Multifamily psychoeducation groups (MFPG) for families of children with bipolar disorder
Article first published online: 9 JUL 2002
Volume 4, Issue 4, pages 254–262, August 2002
How to Cite
Fristad, M. A., Goldberg-Arnold, J. S. and Gavazzi, S. M. (2002), Multifamily psychoeducation groups (MFPG) for families of children with bipolar disorder. Bipolar Disorders, 4: 254–262. doi: 10.1034/j.1399-5618.2002.09073.x
- Issue published online: 9 JUL 2002
- Article first published online: 9 JUL 2002
- Received 28 December 1999, revised and accepted 15 March 2002
- bipolar disorder;
- family intervention;
- mood disorders;
Objectives: Multi-family psychoeducation groups (MFPG) have been developed and tested for adults, but not for children with bipolar disorder (BPD).

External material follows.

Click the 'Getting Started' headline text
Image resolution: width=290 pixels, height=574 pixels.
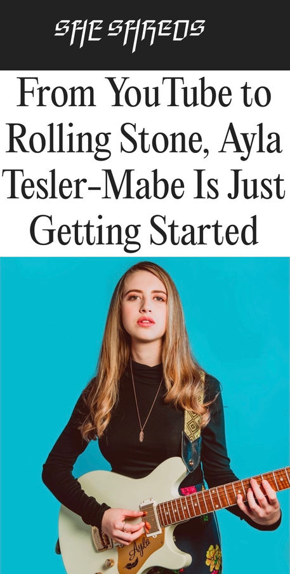[144, 232]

We present data from a pilot study of our manual-driven MFPG treatment for families of children with mood disorders and address two questions: Do families of children with BPD and families of children with major depressive disorder/dysthymic disorder (MDD/DD): 1) differ at treatment entry?; 2) benefit equally from intervention?
Method: A total of 35 children (n=16, BPD; n=19, MDD/DD) aged 8–11 years and their parents were randomized into immediate MFPG plus treatment as usual (TAU) or wait-list + TAU and assessed periodically.
Results: At baseline, there was a trend toward parents in BPD families being more knowledgeable about mood symptoms than parents in MDD/DD families (p < 0.04). Additionally at baseline, children with BPD evidenced greater mood severity historically and a trend toward more hospitalizations, day treatment, outpatient treatment, medication trials, and placement in special education classrooms than children with MDD/DD. Immediately following and 4 months post-treatment, both BPD and MDD/DD families described having gained knowledge, skills, support, and positive attitudes during treatment. MDD/DD families increased their knowledge of symptoms to the same level as BPD families.
Conclusions: While BPD families enter treatment with more impaired children and more extensive treatment histories, both BPD and MDD/DD families benefit from intervention. The clinical issues concerning combining families of children with bipolar and depressive spectrum illnesses in groups are discussed. Clinical impressions suggest that such combinations are clinically feasible and potentially beneficial.